Die Nekrorealisten beschäftigten sich nicht nur mit der Filmkunst, sondern auch mit der Literatur, Standbildfotografie und Malerei. Die Kritik der Perestroikazeit behauptet eine Verbindung zwischen dem Nekrorealismus und dem Zerfall des Sowjetstaates. Diese Art von Analogie wurde durch das Nekrokino und die Nekromalerei provoziert, welche die revolutionären Matrosen in pöbelhafter Manier als Blutsauger darstellte. Wesentlich bedeutender als soziale Kräfte ist für die Nekrorealisten jedoch die vitale Kraft der toten Materie, die ständig auf Kosten des vergangenen Lebenden anschwillt und die naturgeschaffene Realität überflutet, so wie die auferweckten „Väter“ in den Werken des Philosophen Nikolaj Fedorov oder Elias Canettis jenseitige „Massenseele“.

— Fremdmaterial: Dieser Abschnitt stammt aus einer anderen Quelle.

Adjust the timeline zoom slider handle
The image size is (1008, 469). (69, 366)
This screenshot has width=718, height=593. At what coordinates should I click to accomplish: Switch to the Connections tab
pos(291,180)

1989 filmte E. Yufit Die Ritter der Lüfte (Рыцари поднебесья / Ritsary podnebesia / Knights of Heaven), seinen ersten Film in Spielfilmlänge. Sein zweiter Langfilm Papa, Väterchen Frost ist tot (Папа! Умер Дед Мороз / Papa, Umer Ded Moroz / Daddy, Father Frost is Dead) erhielt bereits den Großen Preis des Filmfestivals von Rimini. Mit dem Übergang zum langen Format kann man zwei ästhetische Pole feststellen, die seine Kunst umspannt. Zum einen das metaphorische Kino von Andrey Tarkovsky, zum andern den hemmungslosen Aktionismus von Leonid Gaidai.

Der Film Das hölzerne Zimmer (Деревянная комната  / Derevyannaya komnata) mit seinem rätselhaften Sujet, welches sich bis zum Schluss nicht auflöst, mit dem forcierten Motiv der Beobachtung, ist ein Zwischen-Bild, welches stark der Tradition des optischen Gleichnisses bei Tarkovsky ähnelt.

Daher ist es kein Zufall, dass Evgeny Yufit parallel zum Hölzernen Zimmer eine Serie von Landschaftsfotografien herstellte, die unbelebte menschenleere Weiten zeigen. Das Auge bemerkt in der Natur Spuren von Störungen. Sie sind jenen verwandt, die Tarkovsky im Spiegel oder in Solaris als Metaphern für die Anwesenheit des göttlichen Willens verwendet hat. In E. Yufits Film Silberne Köpfe (Серебряные головы / Serebyannye golovy), der unter aktiver Mitwirkung von V. Maslov als Drehbuchautor und Schauspieler entstand, findet sich zum ersten Mal eine Reihe von Merkmalen, die den sorgfältig geplanten Kinofilm definieren: ein Handlungsaufbau, Dialoge, die auf einander Bezug nehmen, gebaute Szenenbilder und ein musikalisches Thema, welches pathetisch-eindrücklich das Finale begleitet.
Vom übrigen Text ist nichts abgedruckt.